The DOD has proposed reducing the cost of providing health care to service members, veterans and their families in light of the rising costs of health care reform included the FY 2012 budget that President Barack Obama has submitted for congressional approval.
On Tuesday, Under Secretary of Defense (Personnel and Readiness) Clifford Stanley, Assistant Secretary of Defense (Health Affairs) Jonathan Woodson, and the surgeons general of the Navy, Army and Air Force testified before the House Military Personnel Subcommittee as part of a series of hearings on the administration’s budget for military health programs.
The DOD has proposed reducing the cost of providing health care to service members, veterans and their families in light of the rising costs of health care reform included the FY 2012 budget.
But the military said needs even more funding to provide quality health care to “accelerate the prevention, diagnosis and treatment for physical and emotional wounds of war,” Woodson said.

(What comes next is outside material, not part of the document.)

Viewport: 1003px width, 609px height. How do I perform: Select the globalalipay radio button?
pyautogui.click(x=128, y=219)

Each surgeon general listed innovations he thought could revolutionize health care on the battlefield.
“We have the best trauma care in the world…but we’re pleased, not satisfied with the progress we’re making,” said Vice Adm. Adam M. Robinson, the navy surgeon general.
Robinson suggested medical improvements that could improve the efficiency of care while reducing costs. These include an electronic health system that integrates primary and specialty care for patients; standardization for medical supplies; and the adoption of the Forward Resuscitation Surgical System, which can perform 18 major operations over three days without being re-supplied.

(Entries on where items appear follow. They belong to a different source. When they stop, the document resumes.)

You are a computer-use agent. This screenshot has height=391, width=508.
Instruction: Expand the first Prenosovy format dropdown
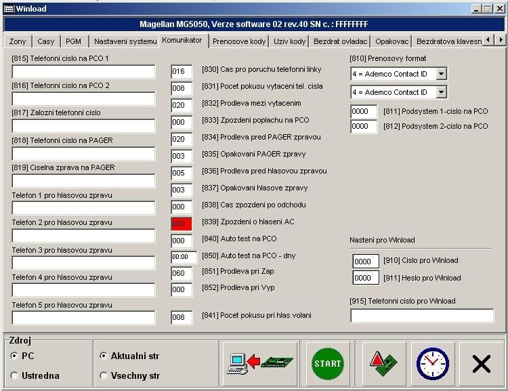click(x=441, y=74)
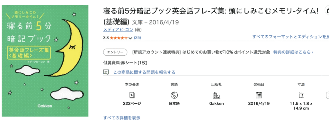The image size is (329, 122).
Task: Click この商品に関する問題を報告する link
Action: [x=144, y=72]
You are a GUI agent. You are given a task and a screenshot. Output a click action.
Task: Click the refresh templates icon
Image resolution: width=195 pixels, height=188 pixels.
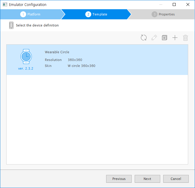144,38
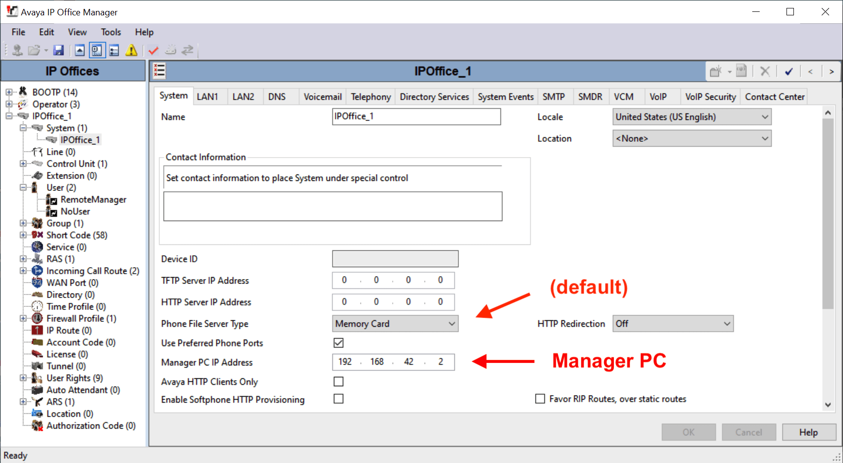Click inside the Device ID field

click(395, 258)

Army Surgeon General Lt. General Schoomaker said prevention programs in the army could reduce suffering for service members later.

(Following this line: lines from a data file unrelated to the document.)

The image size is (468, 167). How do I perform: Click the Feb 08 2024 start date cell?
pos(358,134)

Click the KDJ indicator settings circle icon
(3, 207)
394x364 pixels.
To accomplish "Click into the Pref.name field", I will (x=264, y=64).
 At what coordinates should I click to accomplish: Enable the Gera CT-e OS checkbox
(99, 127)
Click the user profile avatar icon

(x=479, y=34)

“The health of total army is essential to readiness. This includes the promotion of healthy lifestyle, a focus on body mass index and childhood obesity,” Schoomaker said.
All witnesses stressed the importance of Tricare, the controversial health care plan for all active service members, their families and veterans. On average, military retirees and their families on Tricare pay deductibles of $460 per person, per year, while individuals pay $250 per year.
“These rates have not been raised in 15 years,” said Rep. Niki Tsongas, D-Mass. “Congress need to take on the critical task of reviewing the massive strain which has been placed on the defense budget.”
Committee members also voiced concern over the DOD’s recent decision to hire former Maine Gov. John Baldacci, a Democrat, to review the military health system and its impacts on the force. Baldacci was hired on a one-year contract for $163,000 to conduct the study.
“Why is having a ‘Military Health Care Czar’ not a duplication of the duties already assumed by Under Secretary Stanley and Assistant Secretary Woodson?” asked Chairman Rep. Joe Wilson, R-S.C.
Both Woodson and Stanley said they would welcome Baldacci as a third-party observer because the review calls for transparency.
“We haven’t been as open as we should have been with following with what’s been recommended,” Stanley said. “We’re look looking at readiness, wellness and patient satisfaction. Cost was the last piece.”